## EXTRACTED RECORDS
....................

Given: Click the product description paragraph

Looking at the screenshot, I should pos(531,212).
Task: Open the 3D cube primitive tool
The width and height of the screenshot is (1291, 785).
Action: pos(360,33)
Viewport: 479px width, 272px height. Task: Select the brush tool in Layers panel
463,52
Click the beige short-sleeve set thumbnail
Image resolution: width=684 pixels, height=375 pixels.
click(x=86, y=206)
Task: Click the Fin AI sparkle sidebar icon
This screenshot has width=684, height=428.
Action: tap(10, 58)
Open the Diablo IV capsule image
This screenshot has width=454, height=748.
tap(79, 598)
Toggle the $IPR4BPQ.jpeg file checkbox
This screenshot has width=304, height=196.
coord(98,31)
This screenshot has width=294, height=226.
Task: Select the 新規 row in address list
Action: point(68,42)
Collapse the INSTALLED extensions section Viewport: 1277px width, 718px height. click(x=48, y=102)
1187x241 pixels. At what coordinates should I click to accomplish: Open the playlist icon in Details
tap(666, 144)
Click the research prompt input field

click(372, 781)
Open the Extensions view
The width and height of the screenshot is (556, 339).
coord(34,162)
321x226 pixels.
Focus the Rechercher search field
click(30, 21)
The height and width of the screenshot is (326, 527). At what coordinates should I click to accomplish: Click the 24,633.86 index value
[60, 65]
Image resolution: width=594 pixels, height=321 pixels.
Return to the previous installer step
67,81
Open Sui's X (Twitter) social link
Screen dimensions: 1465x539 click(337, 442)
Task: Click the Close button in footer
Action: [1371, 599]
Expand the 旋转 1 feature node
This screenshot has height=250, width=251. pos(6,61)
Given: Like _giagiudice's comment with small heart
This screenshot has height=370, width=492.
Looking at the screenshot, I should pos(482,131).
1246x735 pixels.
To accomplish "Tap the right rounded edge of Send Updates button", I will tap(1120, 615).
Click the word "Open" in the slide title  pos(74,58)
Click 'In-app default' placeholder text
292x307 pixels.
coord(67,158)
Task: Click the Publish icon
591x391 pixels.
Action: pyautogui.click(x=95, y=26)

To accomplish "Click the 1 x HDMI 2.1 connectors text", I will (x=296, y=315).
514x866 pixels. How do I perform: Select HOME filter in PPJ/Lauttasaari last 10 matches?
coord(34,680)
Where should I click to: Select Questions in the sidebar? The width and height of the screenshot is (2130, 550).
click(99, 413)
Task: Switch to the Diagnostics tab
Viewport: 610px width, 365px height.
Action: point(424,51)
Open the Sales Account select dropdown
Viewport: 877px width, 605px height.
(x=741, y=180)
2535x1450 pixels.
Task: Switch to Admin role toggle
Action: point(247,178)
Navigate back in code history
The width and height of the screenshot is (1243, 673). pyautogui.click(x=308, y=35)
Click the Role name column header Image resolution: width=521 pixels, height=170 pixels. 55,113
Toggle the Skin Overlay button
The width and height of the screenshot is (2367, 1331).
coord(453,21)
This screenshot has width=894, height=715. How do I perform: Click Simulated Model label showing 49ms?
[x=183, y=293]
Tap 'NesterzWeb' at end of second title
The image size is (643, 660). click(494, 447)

....................

## WORK TO BE COMPLETED
Render the entries from the line with "Task: Click the Publish icon" to the line with "The width and height of the screenshot is (1243, 673)." as a JSON list of strings with one string per line, skipping blank lines.

## WRITTEN ANSWER
[
  "Task: Click the Publish icon",
  "591x391 pixels.",
  "Action: pyautogui.click(x=95, y=26)",
  "To accomplish \"Click the 1 x HDMI 2.1 connectors text\", I will (x=296, y=315).",
  "514x866 pixels. How do I perform: Select HOME filter in PPJ/Lauttasaari last 10 matches?",
  "coord(34,680)",
  "Where should I click to: Select Questions in the sidebar? The width and height of the screenshot is (2130, 550).",
  "click(99, 413)",
  "Task: Switch to the Diagnostics tab",
  "Viewport: 610px width, 365px height.",
  "Action: point(424,51)",
  "Open the Sales Account select dropdown",
  "Viewport: 877px width, 605px height.",
  "(x=741, y=180)",
  "2535x1450 pixels.",
  "Task: Switch to Admin role toggle",
  "Action: point(247,178)",
  "Navigate back in code history",
  "The width and height of the screenshot is (1243, 673). pyautogui.click(x=308, y=35)"
]